Assignment
Only the count is needed. Count the lines below with the word "progress" in them.

==================================================

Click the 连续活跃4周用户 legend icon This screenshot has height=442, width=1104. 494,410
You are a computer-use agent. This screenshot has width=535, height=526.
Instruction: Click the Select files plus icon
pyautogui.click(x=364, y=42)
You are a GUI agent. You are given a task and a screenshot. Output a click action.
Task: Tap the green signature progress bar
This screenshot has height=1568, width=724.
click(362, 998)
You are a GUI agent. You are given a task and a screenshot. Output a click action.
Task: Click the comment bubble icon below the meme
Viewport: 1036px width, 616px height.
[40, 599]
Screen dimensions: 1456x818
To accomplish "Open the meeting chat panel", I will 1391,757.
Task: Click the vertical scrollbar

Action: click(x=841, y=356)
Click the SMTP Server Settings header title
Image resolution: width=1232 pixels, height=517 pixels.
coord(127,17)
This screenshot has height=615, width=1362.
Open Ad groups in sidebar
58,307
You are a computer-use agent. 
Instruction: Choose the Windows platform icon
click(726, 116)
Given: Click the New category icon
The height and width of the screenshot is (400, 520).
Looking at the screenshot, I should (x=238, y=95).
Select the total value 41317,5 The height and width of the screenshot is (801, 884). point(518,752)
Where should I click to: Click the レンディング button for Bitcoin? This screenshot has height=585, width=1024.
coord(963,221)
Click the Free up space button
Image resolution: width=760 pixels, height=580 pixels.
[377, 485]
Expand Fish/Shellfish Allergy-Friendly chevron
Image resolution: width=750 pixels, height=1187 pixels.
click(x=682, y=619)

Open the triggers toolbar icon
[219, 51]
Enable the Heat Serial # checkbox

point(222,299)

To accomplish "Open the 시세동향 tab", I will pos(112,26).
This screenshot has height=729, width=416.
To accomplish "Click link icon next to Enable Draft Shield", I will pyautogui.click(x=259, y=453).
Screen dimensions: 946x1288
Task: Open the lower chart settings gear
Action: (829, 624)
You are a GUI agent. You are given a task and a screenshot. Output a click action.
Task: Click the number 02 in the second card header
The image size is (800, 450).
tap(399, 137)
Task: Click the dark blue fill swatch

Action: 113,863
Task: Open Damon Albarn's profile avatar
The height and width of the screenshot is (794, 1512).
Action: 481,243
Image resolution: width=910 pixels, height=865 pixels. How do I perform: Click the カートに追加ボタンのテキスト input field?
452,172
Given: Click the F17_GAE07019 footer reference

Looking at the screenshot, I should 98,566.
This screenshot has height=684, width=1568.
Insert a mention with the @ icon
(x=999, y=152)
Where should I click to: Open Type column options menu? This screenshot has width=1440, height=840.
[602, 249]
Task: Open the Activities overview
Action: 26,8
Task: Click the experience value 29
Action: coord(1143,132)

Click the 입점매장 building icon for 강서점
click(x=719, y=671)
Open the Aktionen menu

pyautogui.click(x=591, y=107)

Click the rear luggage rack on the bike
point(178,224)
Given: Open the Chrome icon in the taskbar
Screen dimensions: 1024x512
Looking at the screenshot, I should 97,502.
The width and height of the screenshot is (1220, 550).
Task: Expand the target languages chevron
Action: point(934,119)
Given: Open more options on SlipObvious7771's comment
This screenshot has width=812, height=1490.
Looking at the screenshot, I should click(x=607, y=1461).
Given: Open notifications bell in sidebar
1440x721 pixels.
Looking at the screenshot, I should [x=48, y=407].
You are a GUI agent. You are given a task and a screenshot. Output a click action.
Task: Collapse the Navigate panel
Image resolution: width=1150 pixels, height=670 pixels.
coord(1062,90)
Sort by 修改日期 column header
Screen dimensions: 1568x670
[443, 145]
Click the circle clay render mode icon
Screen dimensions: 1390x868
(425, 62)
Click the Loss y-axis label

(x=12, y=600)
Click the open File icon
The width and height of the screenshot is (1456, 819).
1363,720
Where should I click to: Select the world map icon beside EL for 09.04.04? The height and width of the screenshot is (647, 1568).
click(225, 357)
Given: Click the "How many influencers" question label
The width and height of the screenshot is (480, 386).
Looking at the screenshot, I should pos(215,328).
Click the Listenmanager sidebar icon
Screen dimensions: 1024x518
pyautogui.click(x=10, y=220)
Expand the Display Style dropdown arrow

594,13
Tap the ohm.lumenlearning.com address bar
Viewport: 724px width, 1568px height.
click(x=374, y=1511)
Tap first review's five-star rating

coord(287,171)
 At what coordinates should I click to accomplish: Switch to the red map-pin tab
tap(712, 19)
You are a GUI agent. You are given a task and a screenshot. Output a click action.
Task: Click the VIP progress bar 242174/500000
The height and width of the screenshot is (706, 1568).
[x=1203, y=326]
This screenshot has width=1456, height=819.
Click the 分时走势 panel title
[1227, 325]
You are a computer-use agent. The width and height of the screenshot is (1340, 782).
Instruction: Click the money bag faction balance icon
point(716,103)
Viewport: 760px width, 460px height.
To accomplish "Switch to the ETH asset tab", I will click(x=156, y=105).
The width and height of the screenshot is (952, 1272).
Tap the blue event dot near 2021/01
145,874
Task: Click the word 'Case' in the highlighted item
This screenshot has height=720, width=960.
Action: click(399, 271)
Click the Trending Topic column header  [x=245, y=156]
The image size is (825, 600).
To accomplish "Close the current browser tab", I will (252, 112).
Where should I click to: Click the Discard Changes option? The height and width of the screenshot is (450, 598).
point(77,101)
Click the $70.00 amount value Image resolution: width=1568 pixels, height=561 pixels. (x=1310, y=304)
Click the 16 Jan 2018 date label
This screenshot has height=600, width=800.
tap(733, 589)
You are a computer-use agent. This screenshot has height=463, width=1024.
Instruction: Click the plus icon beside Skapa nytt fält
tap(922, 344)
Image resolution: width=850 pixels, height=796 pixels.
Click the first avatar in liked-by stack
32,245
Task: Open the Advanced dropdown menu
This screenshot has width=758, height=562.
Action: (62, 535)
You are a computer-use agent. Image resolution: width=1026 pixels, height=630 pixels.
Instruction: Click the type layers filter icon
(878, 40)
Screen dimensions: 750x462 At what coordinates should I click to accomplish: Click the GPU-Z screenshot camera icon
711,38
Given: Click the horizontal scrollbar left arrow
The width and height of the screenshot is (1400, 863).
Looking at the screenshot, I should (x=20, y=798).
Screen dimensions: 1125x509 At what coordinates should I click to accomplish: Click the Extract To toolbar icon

==================================================

Answer
2